For Immediate Release: Tuesday, December 13, 2011
Contact: Adrienne Bennett (207) 287-2531

AUGUSTA – With the Legislature's budget-reviewing committee convening today to begin four days of review of proposed changes in Maine’s Medicaid program also known as MaineCare, Governor Paul LePage has posted more information about his plan onto the Office of the Governor website. In an effort to better inform Maine People the website offers additional information about the Department of Health and Human Services supplemental budget which includes facts and frequently asked questions about the Governor’s plan to reform Medicaid.

In a recent Democratic radio address, the Governor was accused by Sen. Seth Goodall, D-Richmond, of creating the plan for political gain – an accusation that Governor LePage says has no merit. The Governor answers the question, “Is this politically motivated?” on the website. It reads,” On April 1, 2012, the Department of Health and Human Services will run out of money to pay for Medicaid benefits. There are no politics involved with this fact. If this problem is not addressed now, it will continue to be an issue because Maine no longer can:

• Rely on federal stimulus funds to pay for Medicaid
• Refuse to pay its hospital bills – a devastating tactic employed by the last administration that the Governor began to fix with his first budget.

The fact is, the Governor tried to implement structural change to the Medicaid plan last session, however, those proposals which included the repeal of childless adults and individuals 19 and 20 years old within the Medicaid program were not accepted. At that time, the Governor and DHHS officials warned legislators of the fiscal problems with the program yet failed to act. “Now the money trail has added up and the deficit is significantly higher. We would not be facing nearly as large of a hole to fill if this problem was addressed earlier,” said the Governor. “Instead of a $220 million shortfall we’d be looking at around $90 million.”

Additionally, the Governor addresses on the website other issues such as across the board cuts and private non-medical institutions also known as PNMIs which provide residential and medically necessary services to people who are not at the level of care for a hospital or nursing home but need continuing care.

The Governor explains that Maine is one of two states offering similar PNMI benefits. However, the federal government has expressed concern over the last several years that PNMI is not a model they endorse. They have a variety of concern, included whether room and board is included in treatment rates. Room and board is not considered a medical service and is not eligible for federal matching funds.

“These services are valuable to many Mainers, but the pressure from the federal government cannot be ignored. Federal matching funds are no longer an option for PNMI room and board therefore, the Legislature must take a close look at the program,” said the Governor. “These cuts are not easy decisions because they do involve real people. These are going to be difficult days ahead, but these conversations must begin and I encourage Democrats and Republicans to set aside their differences and work toward solutions.”

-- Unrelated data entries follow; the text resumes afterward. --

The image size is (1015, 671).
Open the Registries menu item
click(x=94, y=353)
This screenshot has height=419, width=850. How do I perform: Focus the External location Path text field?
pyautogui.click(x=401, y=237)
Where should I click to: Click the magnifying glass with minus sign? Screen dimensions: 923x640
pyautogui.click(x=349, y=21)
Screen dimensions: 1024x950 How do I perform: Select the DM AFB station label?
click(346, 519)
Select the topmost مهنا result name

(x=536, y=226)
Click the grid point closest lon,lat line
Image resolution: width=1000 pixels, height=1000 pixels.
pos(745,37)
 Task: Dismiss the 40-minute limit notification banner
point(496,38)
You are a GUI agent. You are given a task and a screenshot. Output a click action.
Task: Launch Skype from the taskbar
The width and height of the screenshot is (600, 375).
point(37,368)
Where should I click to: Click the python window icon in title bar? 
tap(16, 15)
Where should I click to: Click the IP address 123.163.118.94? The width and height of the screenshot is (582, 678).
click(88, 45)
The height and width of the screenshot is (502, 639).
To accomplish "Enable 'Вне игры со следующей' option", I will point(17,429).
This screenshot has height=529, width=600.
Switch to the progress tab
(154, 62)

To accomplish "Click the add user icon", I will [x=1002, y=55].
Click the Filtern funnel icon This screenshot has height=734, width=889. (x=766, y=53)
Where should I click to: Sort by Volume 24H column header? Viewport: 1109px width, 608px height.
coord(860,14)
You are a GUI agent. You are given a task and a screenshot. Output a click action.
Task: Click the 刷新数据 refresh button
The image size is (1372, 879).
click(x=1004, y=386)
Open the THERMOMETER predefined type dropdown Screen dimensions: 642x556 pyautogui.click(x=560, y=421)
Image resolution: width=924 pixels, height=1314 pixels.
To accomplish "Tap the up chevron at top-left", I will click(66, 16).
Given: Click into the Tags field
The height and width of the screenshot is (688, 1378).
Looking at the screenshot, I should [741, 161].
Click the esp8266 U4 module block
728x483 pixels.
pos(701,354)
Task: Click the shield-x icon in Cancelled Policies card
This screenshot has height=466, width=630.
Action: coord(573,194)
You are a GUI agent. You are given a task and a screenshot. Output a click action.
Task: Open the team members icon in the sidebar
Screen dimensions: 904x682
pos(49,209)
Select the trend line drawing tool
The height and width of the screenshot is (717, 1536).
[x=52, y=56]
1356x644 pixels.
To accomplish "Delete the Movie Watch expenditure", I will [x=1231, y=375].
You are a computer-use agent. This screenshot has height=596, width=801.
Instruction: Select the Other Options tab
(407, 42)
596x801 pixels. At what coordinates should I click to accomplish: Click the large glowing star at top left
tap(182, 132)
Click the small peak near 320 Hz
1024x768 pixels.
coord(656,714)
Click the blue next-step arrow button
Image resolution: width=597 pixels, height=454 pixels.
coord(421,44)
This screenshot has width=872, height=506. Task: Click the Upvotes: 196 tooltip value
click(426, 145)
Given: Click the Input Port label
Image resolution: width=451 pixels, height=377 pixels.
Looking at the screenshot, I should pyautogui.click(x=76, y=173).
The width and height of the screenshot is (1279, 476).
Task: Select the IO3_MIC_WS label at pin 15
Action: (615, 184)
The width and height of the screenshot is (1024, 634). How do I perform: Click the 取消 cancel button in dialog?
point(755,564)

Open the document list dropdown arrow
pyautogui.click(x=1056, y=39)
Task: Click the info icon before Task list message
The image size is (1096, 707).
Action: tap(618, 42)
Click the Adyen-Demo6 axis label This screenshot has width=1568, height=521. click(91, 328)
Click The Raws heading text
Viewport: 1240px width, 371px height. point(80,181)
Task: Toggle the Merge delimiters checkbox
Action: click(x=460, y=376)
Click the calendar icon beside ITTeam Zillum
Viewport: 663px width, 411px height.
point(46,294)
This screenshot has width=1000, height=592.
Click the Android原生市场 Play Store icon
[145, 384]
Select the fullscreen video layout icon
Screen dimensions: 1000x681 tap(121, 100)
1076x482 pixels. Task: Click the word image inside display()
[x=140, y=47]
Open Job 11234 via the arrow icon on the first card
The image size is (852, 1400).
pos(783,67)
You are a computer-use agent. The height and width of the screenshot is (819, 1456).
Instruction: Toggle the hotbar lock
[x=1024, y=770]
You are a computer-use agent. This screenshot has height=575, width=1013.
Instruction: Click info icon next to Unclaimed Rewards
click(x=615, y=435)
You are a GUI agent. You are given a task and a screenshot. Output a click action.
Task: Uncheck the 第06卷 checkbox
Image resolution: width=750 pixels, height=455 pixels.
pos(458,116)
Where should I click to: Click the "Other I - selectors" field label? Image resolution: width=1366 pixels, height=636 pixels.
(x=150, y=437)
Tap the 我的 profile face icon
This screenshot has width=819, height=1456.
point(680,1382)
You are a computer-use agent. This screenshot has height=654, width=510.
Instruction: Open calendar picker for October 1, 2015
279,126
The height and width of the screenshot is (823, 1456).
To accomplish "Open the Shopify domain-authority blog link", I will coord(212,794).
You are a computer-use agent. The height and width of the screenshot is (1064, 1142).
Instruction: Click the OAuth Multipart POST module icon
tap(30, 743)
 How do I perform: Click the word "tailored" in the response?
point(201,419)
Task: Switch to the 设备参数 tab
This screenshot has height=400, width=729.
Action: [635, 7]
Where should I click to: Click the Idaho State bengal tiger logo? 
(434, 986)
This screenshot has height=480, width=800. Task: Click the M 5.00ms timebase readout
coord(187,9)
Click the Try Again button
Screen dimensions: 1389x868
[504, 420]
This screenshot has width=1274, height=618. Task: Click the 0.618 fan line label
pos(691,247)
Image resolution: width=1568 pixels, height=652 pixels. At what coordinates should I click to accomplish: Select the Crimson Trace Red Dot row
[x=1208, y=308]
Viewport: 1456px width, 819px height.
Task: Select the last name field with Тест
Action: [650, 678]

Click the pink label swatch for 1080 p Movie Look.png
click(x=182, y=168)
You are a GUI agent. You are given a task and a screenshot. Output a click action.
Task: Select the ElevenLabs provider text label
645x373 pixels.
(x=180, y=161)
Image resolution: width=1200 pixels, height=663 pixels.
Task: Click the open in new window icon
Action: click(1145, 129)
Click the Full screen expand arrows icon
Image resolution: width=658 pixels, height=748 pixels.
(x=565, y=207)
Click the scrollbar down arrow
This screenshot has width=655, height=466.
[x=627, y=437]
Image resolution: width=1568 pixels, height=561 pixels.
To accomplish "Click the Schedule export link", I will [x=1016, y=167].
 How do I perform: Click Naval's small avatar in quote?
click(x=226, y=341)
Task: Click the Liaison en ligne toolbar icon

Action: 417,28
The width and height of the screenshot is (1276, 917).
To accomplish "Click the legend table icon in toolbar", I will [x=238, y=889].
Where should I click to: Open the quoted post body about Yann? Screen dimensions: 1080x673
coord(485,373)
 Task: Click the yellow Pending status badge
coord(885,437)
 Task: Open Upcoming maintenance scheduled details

Governor LePage maintains that across the board cuts are not the responsible approach to address the $220 million shortfall. The Governor says across the board cuts will result in drastic reductions in education, public safety, economic and community development and many other programs Maine people depend on. “If broad-based cuts are implemented all Mainers will be significantly impacted,” stated the Governor. “The facts are clear. Maine cannot afford its Medicaid program as it currently stands. Change must occur through restructuring eligibility, re-designing benefits and adopting payment reform which addresses structural problems and will put Maine’s Medicaid program on a path to financial accountability.”

Today, DHHS Commissioner Mary Mayhew presents fiscal analysis to the Committee on Appropriations and Financial Affairs. Public hearings will start on Wednesday and continue on Thursday and Friday.